_CHALLENGES:_
a) Render this sentence from the text on hierarchical neural story generation in Spanish: "The following commands provide an example of pre-processing data, training a model, and generating text for story generation with the WritingPrompts dataset."
b) Carry the text on hierarchical neural story generation forward, starting after its last line.

_TEXT SHOWN:_
** begin **

# Hierarchical Neural Story Generation (Fan et al., 2018)
The following commands provide an example of pre-processing data, training a model, and generating text for story generation with the WritingPrompts dataset.
## Pre-trained models
Description | Dataset | Model | Test set(s)
---|---|---|---
Stories with Convolutional Model <br> ([Fan et al., 2018](https://arxiv.org/abs/1805.04833)) | [WritingPrompts](https://dl.fbaipublicfiles.com/fairseq/data/writingPrompts.tar.gz) | [download (.tar.bz2)](https://dl.fbaipublicfiles.com/fairseq/models/stories_checkpoint.tar.bz2) | [download (.tar.bz2)](https://dl.fbaipublicfiles.com/fairseq/data/stories_test.tar.bz2)

** end **

_DATA LINES:_

** begin **

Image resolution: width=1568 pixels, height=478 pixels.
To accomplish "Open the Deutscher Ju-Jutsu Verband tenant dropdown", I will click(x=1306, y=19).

** end **
** begin **

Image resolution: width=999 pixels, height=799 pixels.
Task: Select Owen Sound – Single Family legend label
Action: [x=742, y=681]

** end **
** begin **

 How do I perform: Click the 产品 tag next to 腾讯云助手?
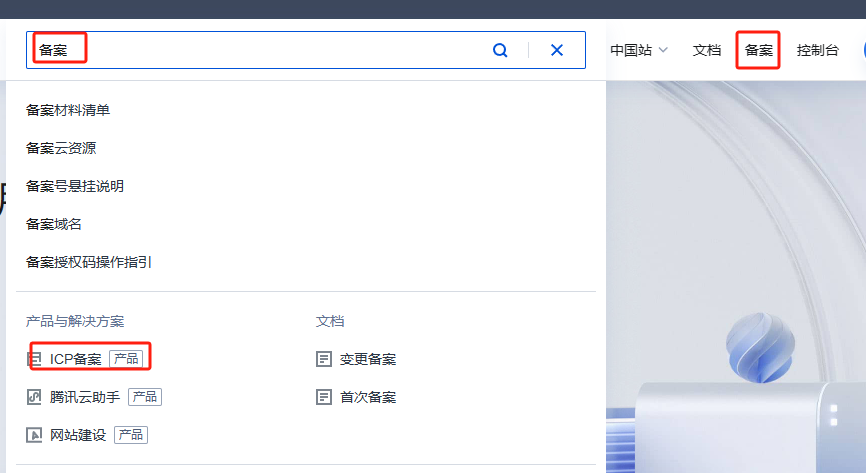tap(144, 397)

** end **

_ANSWERS TO THE EXERCISE:_
a) Los siguientes comandos ofrecen un ejemplo de preprocesamiento de datos, entrenamiento de un modelo y generación de texto para la generación de historias con el conjunto de datos WritingPrompts.

b)
We provide sample stories generated by the [convolutional seq2seq model](https://dl.fbaipublicfiles.com/fairseq/data/seq2seq_stories.txt) and [fusion model](https://dl.fbaipublicfiles.com/fairseq/data/fusion_stories.txt) from [Fan et al., 2018](https://arxiv.org/abs/1805.04833). The corresponding prompts for the fusion model can be found [here](https://dl.fbaipublicfiles.com/fairseq/data/fusion_prompts.txt). Note that there are unk in the file, as we modeled a small full vocabulary (no BPE or pre-training). We did not use these unk prompts for human evaluation.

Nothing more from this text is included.